↓↓↓

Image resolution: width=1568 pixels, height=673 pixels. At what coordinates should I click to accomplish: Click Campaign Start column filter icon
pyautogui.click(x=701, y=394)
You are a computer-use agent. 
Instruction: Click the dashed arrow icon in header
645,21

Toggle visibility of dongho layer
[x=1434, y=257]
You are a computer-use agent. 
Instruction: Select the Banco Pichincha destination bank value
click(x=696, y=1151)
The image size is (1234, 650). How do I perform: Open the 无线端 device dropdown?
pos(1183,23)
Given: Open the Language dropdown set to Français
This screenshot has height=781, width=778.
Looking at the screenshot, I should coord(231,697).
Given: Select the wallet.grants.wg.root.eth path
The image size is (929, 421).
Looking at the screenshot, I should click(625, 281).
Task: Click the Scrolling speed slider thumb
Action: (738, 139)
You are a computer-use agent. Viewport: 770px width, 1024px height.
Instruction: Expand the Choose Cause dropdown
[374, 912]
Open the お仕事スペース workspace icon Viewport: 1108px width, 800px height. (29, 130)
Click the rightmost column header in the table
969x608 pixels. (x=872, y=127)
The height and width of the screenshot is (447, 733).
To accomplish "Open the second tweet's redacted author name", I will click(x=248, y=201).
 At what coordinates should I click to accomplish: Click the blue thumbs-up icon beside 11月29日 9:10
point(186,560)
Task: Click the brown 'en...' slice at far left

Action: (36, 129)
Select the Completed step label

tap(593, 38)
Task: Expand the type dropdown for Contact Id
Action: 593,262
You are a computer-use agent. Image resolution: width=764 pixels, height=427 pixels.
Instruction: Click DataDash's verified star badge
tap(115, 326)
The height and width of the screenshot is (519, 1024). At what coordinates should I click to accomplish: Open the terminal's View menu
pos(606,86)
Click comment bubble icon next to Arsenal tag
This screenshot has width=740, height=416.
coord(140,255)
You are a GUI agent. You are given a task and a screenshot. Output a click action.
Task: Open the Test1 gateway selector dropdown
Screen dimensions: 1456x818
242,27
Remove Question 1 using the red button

↑↑↑

**Objective:** Please reproduce the material above verbatim, everything from the line containing "Given: Open the" down to the line containing "will click(x=248, y=201).", with both of those lines included.

**Response:**
Given: Open the Language dropdown set to Français
This screenshot has height=781, width=778.
Looking at the screenshot, I should coord(231,697).
Given: Select the wallet.grants.wg.root.eth path
The image size is (929, 421).
Looking at the screenshot, I should click(625, 281).
Task: Click the Scrolling speed slider thumb
Action: (738, 139)
You are a computer-use agent. Viewport: 770px width, 1024px height.
Instruction: Expand the Choose Cause dropdown
[374, 912]
Open the お仕事スペース workspace icon Viewport: 1108px width, 800px height. (29, 130)
Click the rightmost column header in the table
969x608 pixels. (x=872, y=127)
The height and width of the screenshot is (447, 733).
To accomplish "Open the second tweet's redacted author name", I will click(x=248, y=201).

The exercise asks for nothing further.